*Data for the task*.
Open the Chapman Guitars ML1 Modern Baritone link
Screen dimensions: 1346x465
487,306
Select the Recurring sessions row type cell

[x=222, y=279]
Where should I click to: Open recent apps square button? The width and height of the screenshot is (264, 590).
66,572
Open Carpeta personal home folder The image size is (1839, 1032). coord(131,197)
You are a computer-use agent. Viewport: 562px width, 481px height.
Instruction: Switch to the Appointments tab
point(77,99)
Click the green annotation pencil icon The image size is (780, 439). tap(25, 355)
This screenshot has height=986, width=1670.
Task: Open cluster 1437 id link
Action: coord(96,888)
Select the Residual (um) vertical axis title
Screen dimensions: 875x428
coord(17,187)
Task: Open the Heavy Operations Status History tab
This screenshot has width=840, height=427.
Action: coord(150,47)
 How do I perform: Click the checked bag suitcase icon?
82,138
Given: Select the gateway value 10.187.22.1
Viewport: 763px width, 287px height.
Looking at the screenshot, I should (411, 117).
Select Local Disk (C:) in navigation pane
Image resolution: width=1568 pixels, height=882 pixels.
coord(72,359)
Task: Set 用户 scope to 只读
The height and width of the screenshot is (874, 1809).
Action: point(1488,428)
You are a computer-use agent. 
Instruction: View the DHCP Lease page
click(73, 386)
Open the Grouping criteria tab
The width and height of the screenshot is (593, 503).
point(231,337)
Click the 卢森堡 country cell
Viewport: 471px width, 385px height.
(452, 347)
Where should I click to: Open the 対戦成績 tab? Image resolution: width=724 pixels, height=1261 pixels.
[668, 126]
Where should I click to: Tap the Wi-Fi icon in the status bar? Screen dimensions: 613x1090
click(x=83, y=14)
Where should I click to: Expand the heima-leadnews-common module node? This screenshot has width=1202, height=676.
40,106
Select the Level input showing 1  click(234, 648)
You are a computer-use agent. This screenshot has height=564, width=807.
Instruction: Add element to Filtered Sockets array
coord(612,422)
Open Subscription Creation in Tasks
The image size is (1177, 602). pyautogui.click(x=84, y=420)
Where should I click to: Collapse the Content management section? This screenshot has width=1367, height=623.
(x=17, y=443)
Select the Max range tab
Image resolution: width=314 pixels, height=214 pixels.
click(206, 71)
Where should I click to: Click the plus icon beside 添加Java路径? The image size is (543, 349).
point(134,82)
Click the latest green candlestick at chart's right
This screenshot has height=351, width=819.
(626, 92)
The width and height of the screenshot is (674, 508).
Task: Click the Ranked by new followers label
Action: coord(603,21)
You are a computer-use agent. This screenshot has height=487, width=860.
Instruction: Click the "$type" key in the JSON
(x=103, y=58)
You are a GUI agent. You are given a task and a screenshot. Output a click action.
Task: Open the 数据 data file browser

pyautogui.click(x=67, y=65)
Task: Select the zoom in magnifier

*Exercise description*.
Scale the material that begins at the line containing "You are a computer-use agent. Viewport: 562px" and ends with the line containing "point(77,99)", including both of those lines: reproduce every line, requests unchanged, with each coordinate in the answers multiplied by 1.25 and rounded to the nearest whole number, halves rounding up. Give only those lines.

*Response to this exercise*.
You are a computer-use agent. Viewport: 562px width, 481px height.
Instruction: Switch to the Appointments tab
point(96,124)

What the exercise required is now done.